The goal of **GGMnonreg** is to estimate non-regularized graphical models. Note that the title is a bit of a misnomer, in that Ising and mixed graphical models are also supported.

Graphical modeling is quite common in fields with *wide* data, that is, when there are more variables than observations. Accordingly, many regularization-based approaches have been developed for those kinds of data. There are key drawbacks of regularization when the goal is inference, including, but not limited to, the fact that obtaining a valid measure of parameter uncertainty is very (very) difficult.

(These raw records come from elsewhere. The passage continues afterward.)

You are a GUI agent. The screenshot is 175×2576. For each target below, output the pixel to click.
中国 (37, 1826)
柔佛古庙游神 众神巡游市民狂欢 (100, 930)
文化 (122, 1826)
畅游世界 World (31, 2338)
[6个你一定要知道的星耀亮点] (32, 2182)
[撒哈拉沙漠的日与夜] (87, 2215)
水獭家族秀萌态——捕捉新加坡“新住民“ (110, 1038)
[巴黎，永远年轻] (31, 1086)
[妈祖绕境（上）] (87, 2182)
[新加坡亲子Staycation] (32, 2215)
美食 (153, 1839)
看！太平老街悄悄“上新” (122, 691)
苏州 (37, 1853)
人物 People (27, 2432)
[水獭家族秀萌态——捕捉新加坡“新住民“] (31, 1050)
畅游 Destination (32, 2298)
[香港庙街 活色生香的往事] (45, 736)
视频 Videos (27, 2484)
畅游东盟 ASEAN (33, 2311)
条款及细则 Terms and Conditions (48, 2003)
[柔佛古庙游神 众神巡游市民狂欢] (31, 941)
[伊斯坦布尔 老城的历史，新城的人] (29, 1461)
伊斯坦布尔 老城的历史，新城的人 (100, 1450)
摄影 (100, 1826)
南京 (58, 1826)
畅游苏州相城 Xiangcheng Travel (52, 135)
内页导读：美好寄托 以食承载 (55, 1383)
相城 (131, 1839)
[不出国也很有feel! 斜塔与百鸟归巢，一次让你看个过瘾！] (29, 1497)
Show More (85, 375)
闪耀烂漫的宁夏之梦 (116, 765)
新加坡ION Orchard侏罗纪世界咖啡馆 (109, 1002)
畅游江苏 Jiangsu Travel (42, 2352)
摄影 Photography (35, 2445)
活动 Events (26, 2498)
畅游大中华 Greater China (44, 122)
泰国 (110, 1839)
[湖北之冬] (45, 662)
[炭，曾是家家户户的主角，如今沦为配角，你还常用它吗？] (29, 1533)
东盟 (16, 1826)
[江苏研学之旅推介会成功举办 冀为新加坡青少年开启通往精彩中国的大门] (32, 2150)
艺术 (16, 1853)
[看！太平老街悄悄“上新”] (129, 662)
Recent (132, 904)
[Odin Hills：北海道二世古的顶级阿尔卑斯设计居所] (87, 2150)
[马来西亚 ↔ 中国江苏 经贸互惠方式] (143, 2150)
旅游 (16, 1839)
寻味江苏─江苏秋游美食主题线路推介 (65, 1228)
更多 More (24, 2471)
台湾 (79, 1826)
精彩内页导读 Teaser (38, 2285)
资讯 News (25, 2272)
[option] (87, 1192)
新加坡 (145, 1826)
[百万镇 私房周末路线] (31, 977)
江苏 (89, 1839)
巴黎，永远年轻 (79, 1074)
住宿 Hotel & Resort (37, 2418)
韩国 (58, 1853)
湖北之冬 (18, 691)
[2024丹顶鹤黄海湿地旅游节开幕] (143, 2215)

More recently, graphical modeling has emerged in psychology (Epskamp et al. 2018), where the data is typically long or low-dimensional (*p* < *n*; Donald R. Williams et al. 2019; Donald R. Williams and Rast 2019). The primary purpose of **GGMnonreg** is to provide methods specifically for low-dimensional data (e.g., those common to psychopathology networks).

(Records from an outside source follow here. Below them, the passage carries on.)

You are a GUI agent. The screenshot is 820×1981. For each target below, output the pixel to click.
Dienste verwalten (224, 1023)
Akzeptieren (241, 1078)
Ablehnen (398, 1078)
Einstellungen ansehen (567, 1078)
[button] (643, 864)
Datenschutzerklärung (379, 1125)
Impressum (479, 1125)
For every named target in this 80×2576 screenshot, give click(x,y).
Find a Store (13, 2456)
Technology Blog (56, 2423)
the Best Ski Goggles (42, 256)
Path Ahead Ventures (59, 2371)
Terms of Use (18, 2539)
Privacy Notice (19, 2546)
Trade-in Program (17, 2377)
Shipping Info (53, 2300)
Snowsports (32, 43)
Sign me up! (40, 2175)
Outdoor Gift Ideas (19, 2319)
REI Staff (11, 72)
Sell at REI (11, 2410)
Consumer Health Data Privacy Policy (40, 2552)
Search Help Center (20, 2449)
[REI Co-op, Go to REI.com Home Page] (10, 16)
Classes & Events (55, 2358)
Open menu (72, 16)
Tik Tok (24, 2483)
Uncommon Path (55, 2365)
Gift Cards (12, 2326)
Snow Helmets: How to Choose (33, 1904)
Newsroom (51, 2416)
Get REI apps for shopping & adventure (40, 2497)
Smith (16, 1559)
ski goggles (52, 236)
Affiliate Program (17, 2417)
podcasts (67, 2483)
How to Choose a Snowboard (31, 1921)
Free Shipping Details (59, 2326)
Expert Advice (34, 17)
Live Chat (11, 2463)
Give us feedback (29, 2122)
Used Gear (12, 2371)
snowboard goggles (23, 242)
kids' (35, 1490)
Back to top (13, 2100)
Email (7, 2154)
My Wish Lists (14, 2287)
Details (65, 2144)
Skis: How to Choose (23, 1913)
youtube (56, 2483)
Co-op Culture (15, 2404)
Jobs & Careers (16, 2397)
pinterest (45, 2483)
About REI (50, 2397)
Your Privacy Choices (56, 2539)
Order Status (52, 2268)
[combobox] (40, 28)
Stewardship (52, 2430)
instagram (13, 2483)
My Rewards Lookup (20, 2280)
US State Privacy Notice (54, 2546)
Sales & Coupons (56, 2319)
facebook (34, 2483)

- Gaussian graphical model. The following data types are supported.
- Gaussian
- Ordinal
- Binary

- Ising model (Marsman et al. 2017)
- Mixed graphical model

The following are also included

- Expected network replicability (Williams 2020)
- Compare Gaussian graphical models
- Measure of parameter uncertainty (Donald R. Williams et al. 2019)
- Edge inclusion “probabilities”
- Network visualization
- Constrained precision matrix (the network, given an assumed graph)
- Predictability (variance explained)

You can install the development version from GitHub with:

An Ising model is fitted with the following

```
library(GGMnonreg)
# make binary
Y <- ifelse(ptsd[,1:5] == 0, 0, 1)
# fit model
fit <- ising_search(Y, IC = "BIC",
progress = FALSE)
fit
#> 1 2 3 4 5
#> 1 0.000000 1.439583 0.000000 1.273379 0.000000
#> 2 1.439583 0.000000 1.616511 0.000000 1.182281
#> 3 0.000000 1.616511 0.000000 1.716747 1.077322
#> 4 1.273379 0.000000 1.716747 0.000000 1.662550
#> 5 0.000000 1.182281 1.077322 1.662550 0.000000
```

Note the same code, more or less, is also used for GGMs and mixed graphical models.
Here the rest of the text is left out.